Un système de knowledge management adapté aux infrastructures critiques ne se contente pas de stocker des documents. Il vise à :  

  • relier procédures, incidents, actifs et décisions,  
  • préserver le contexte dans lequel l’information a été produite,  
  • rendre la connaissance accessible au moment où elle est nécessaire, notamment en situation de crise.  

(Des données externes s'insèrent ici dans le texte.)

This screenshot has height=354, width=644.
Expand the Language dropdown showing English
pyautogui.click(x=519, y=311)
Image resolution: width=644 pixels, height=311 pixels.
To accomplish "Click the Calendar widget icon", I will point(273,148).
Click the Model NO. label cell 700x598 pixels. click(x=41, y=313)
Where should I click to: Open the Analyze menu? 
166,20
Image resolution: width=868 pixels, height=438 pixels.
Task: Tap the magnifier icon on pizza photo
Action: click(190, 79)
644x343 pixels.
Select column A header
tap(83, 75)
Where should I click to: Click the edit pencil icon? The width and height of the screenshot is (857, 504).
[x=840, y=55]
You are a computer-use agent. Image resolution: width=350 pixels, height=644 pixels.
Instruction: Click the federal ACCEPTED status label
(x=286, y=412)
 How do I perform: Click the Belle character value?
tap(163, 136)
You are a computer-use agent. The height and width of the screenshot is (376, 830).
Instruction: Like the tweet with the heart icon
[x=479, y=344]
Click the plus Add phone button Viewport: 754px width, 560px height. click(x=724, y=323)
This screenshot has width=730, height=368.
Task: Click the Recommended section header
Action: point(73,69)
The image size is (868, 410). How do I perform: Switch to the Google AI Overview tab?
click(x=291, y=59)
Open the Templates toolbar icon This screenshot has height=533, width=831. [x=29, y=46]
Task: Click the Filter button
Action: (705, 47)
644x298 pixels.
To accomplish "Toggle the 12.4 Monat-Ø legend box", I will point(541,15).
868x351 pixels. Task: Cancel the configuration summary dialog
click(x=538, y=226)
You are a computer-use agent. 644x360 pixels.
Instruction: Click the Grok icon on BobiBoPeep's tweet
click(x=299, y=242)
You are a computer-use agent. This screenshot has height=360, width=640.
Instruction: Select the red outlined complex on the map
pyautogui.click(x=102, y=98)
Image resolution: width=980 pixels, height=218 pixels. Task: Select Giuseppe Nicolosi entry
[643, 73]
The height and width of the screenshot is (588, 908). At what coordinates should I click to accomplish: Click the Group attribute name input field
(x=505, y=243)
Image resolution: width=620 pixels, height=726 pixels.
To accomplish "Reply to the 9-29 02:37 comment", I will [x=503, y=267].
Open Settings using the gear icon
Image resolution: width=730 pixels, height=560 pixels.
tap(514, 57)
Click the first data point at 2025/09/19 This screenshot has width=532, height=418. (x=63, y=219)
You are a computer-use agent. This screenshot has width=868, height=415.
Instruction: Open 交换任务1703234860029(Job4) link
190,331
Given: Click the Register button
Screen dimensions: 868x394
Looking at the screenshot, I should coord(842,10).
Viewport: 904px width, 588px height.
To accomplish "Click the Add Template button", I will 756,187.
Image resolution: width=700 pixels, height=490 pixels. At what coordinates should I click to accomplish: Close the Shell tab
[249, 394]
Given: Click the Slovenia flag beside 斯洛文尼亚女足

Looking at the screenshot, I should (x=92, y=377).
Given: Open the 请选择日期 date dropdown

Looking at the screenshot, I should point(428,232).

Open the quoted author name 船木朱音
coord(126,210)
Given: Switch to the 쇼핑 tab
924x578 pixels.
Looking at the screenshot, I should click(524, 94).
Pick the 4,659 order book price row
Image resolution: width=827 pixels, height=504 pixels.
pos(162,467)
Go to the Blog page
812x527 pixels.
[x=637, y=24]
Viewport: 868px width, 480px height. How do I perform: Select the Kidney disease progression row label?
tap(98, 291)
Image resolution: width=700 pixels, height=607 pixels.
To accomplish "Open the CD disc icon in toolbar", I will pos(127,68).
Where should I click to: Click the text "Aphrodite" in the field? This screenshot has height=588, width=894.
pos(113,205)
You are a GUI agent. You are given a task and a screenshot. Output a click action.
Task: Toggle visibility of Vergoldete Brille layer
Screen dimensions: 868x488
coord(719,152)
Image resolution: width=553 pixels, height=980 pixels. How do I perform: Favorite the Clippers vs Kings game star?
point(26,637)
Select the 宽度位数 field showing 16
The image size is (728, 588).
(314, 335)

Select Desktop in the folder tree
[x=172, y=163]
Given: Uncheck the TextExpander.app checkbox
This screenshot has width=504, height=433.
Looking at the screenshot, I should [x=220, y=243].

Une couche transverse entre systèmes existants  

Le knowledge management moderne agit comme une couche de connaissance unifiée, sans remplacer les SCADA, EAM, GIS ou OMS. Il connecte l’information issue de ces systèmes, la contextualise et la rend exploitable par les équipes terrain, ingénierie, HSE et conformité.  

Un levier de sécurité, de continuité et de souveraineté  

En capitalisant les retours d’expérience, en structurant l’expertise tacite et en garantissant l’accès à une information validée, le knowledge management :  

  • réduit le risque d’erreurs répétées,  
  • accélère la résolution d’incidents,  
  • sécurise les audits et inspections,  
  • protège la connaissance stratégique face aux départs et à la sous-traitance.  

Conclusion  

La perte de connaissance dans le secteur de l’énergie ne relève pas d’un simple enjeu humain, mais d’une fragmentation profonde entre systèmes opérationnels spécialisés et silos documentaires. Alors que près de la moitié des effectifs approchent de la retraite, cette fragmentation devient un risque majeur pour les opérations, la conformité et la résilience.  

Dans ce contexte, le knowledge management s’impose comme un socle structurant : une couche transverse capable de connecter les systèmes existants, de sécuriser l’expertise et de rendre la connaissance immédiatement mobilisable lorsque la situation l’exige.

FAQ

01
Qu’est-ce que la gestion des connaissances (KM) dans l’énergie ?

La KM dans l’énergie transforme la connaissance (technique, réglementaire) en atout pour la prise de décision sur les infrastructures, en se concentrant sur la sécurisation des interventions et la conformité.

02
Pourquoi la gestion des connaissances est-elle essentielle pour la résilience énergétique ?

Elle est essentielle pour gérer la complexité des systèmes, réduire les incidents, assurer la conformité, et garantir la continuité de service, transformant la connaissance en pilier de la résilience.

03
Comment la gestion des connaissances se distingue-t-elle de la gestion documentaire ?

La KM agit comme une couche transverse, connectant les données des systèmes métiers et les documents, les remettant en contexte pour une intelligence opérationnelle, contrairement à la gestion documentaire passive.

04
Quels sont les enjeux majeurs du Knowledge Management dans le secteur de l’énergie ?

Les enjeux sont la sécurité, la continuité de service, la conformité et la transmission du savoir. Une KM efficace est un impératif pour la maîtrise des risques et la performance durable.

05
Comment Sinequa aide-t-il à mettre en œuvre une gestion des connaissances opérationnelle ?

Sinequa offre une couche de connaissance unifiée pour les environnements critiques, connectant les données et contextualisant les situations pour des décisions éclairées, transformant les données en décisions éclairées.